Structural Analysis of Missense Mutations on the Stability of APOE3 and APOE4.
Malcolm Anthony, Yixin Xie, Jahn N O'Neil, Shaolei Teng
Abstract
Open AccessBackground/Objectives: Apolipoprotein E (APOE) plays a central role in lipid transport and neuronal cholesterol metabolism. Among its three major isoforms (APOE2, APOE3, and APOE4), the APOE4 variant is the strongest genetic risk factor for late-onset Alzheimer's disease (AD). However, the structural consequences of specific APOE mutations on protein stability remain poorly understood.

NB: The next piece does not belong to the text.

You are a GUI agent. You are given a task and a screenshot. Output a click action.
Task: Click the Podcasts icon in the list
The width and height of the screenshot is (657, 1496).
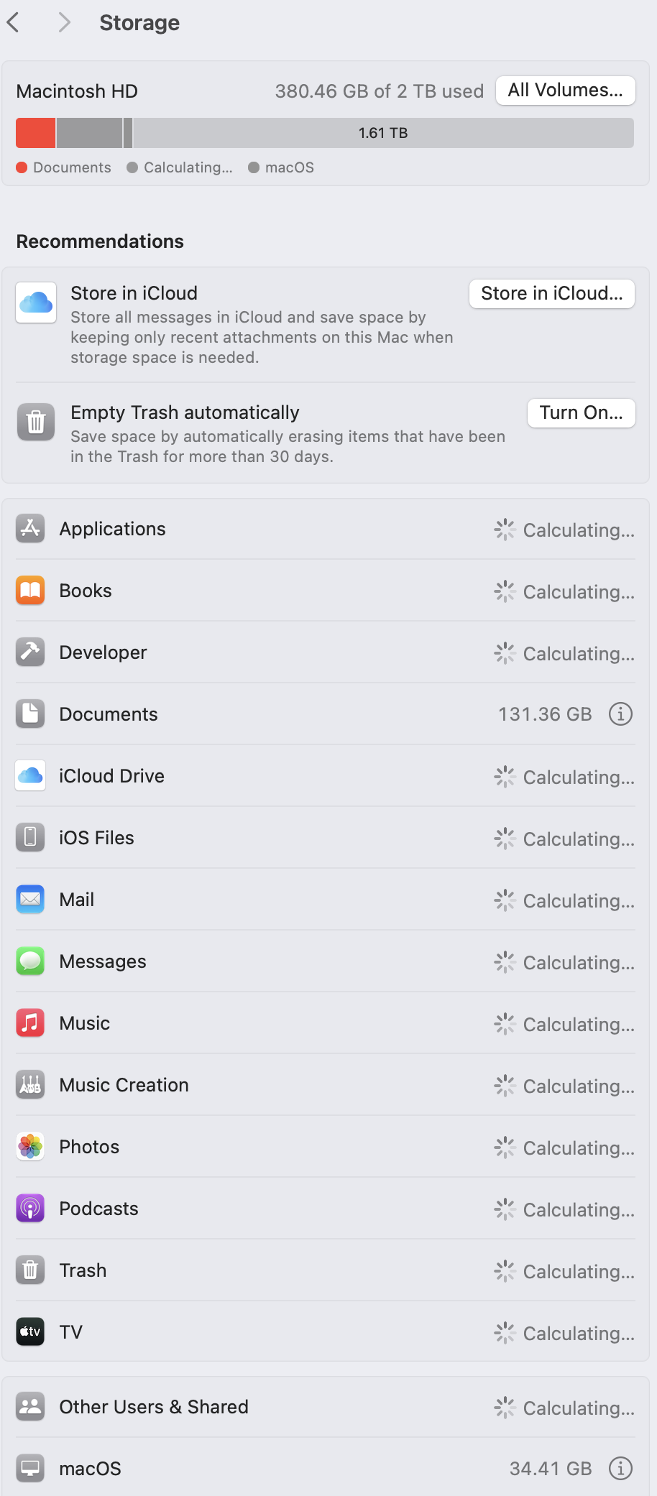[x=30, y=1209]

Methods: Here, we performed computational saturation mutagenesis and molecular dynamics simulations on the non-lipidated N-terminal fragments of APOE3 and APOE4 to examine how missense mutations affect their structural stability. Results: Based on the folding energy (ΔΔG) calculations, mutations G165W and L155W were particularly destabilizing in APOE4. Molecular dynamics analyses showed that these mutations altered local flexibility and compactness, particularly within the helix 4 region, a key structural element for maintaining APOE's structural integrity. Conclusions: Our findings, which are state dependent and hypothesis generating, highlight isoform-dependent differences in protein stability and identify regions of structural vulnerability within APOE. These insights enhance our understanding of APOE's conformational dynamics and may inform future studies on its role in neurodegenerative disease mechanisms.